Fides IP-Based Rate Limiting Vulnerability in Proxied Environments Allowing Denial-of-Service

A vulnerability in the Fides Webserver API's built-in IP-based rate limiting has been identified, affecting versions prior to 2.69.1. In environments with CDNs, proxies, or load balancers, the rate limiting is applied based on the immediate connection IPs rather than the actual client IPs. Additionally, the rate limit counters are stored in-memory per container, rather than in a shared store.
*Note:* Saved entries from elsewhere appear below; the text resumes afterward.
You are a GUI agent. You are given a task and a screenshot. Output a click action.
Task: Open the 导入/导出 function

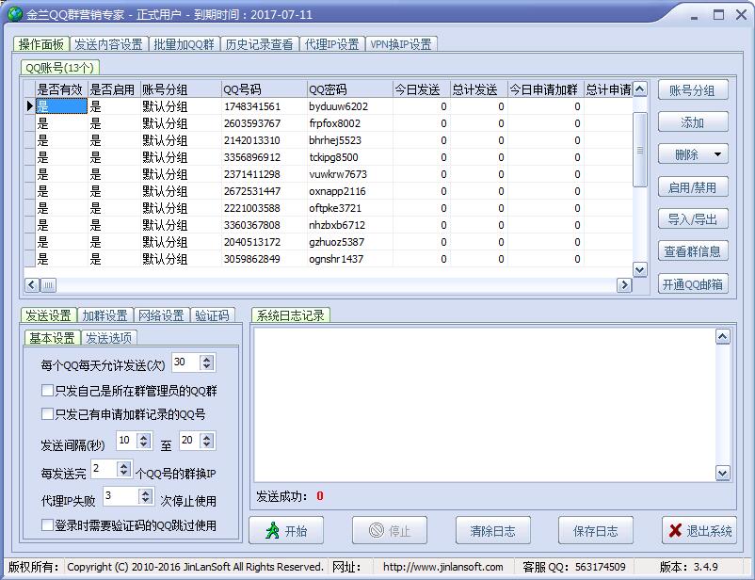[693, 219]
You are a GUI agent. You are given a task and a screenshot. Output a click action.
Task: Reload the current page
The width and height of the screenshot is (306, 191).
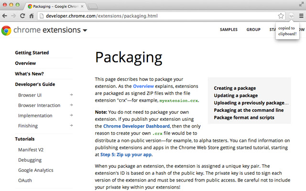pos(22,16)
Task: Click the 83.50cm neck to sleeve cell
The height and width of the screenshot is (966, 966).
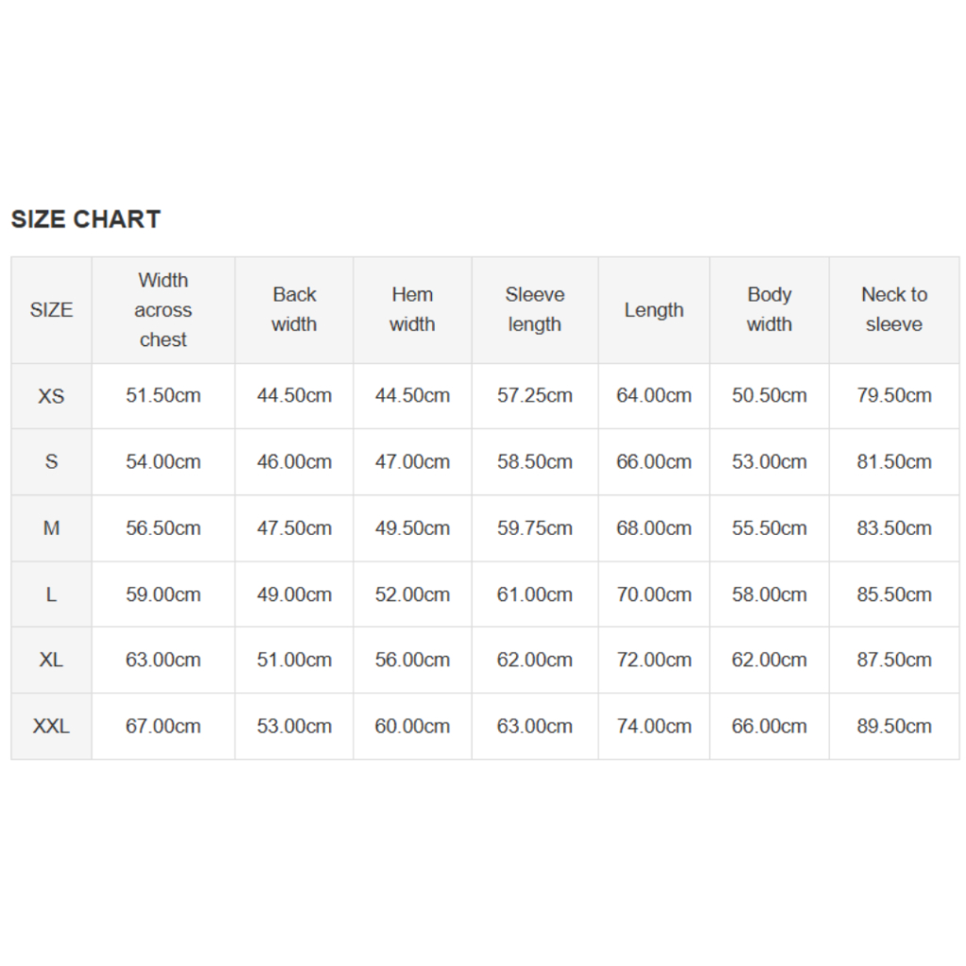Action: coord(894,528)
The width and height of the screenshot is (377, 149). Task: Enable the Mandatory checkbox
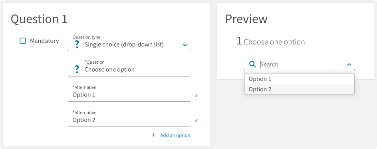coord(23,41)
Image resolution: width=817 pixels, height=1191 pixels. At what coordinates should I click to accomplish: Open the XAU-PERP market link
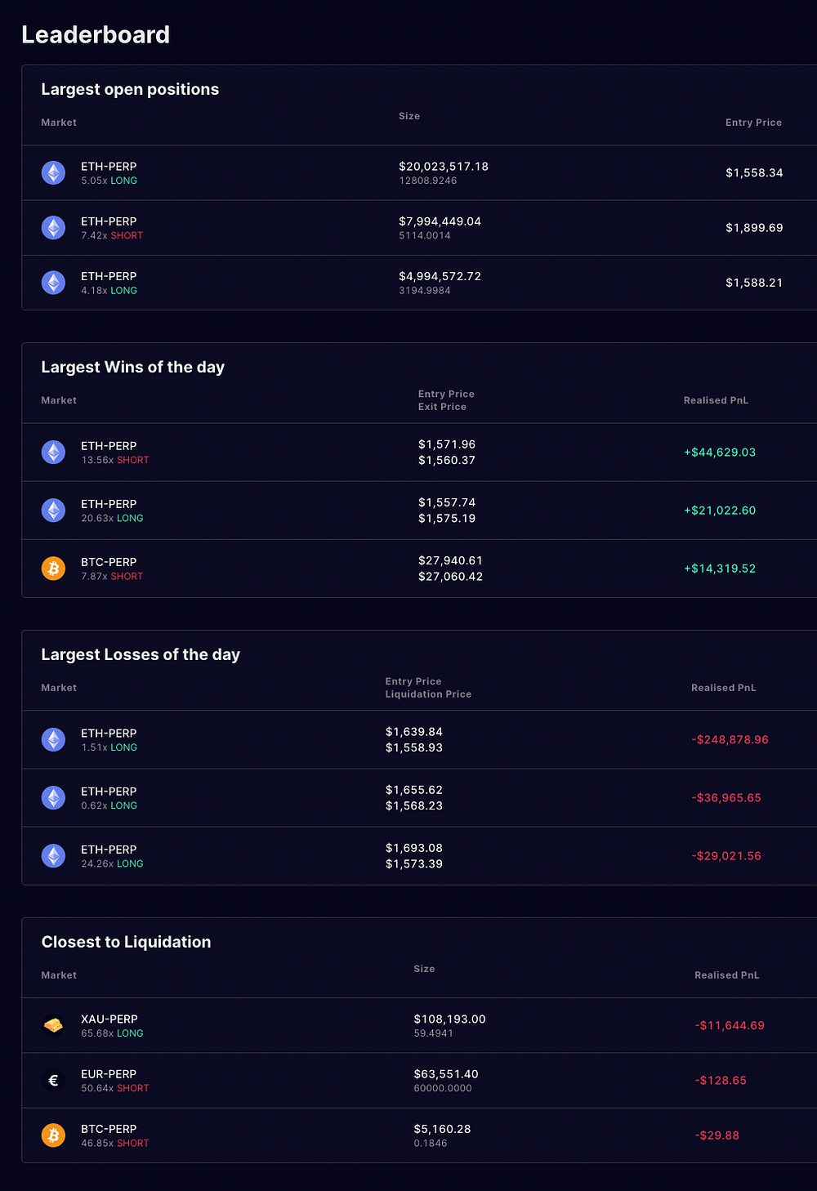(x=109, y=1019)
This combination allows attackers to bypass rate limits and potentially exhaust resources, leading to a denial-of-service for legitimate clients.

Impact

Exploitation of this vulnerability allows attackers to bypass the intended rate limits, potentially causing resource exhaustion. It can also disrupt service for legitimate users by triggering rate limit responses on infrastructure IPs, which are then applied to all users.

Reproduction

The vulnerability can be reproduced by deploying Fides Webserver API versions prior to 2.69.1 in an environment with a CDN, proxy, or load balancer. Once deployed, the built-in rate limiting can be tested by exceeding the default limits, which will not be enforced correctly due to the vulnerability.

Remediation

Users are advised to upgrade to Fides version 2.69.1 or later, where this vulnerability has been patched. For deployments that cannot be upgraded, rate limiting can be implemented externally at the infrastructure level using a Web Application Firewall (WAF), API Gateway, or similar technology.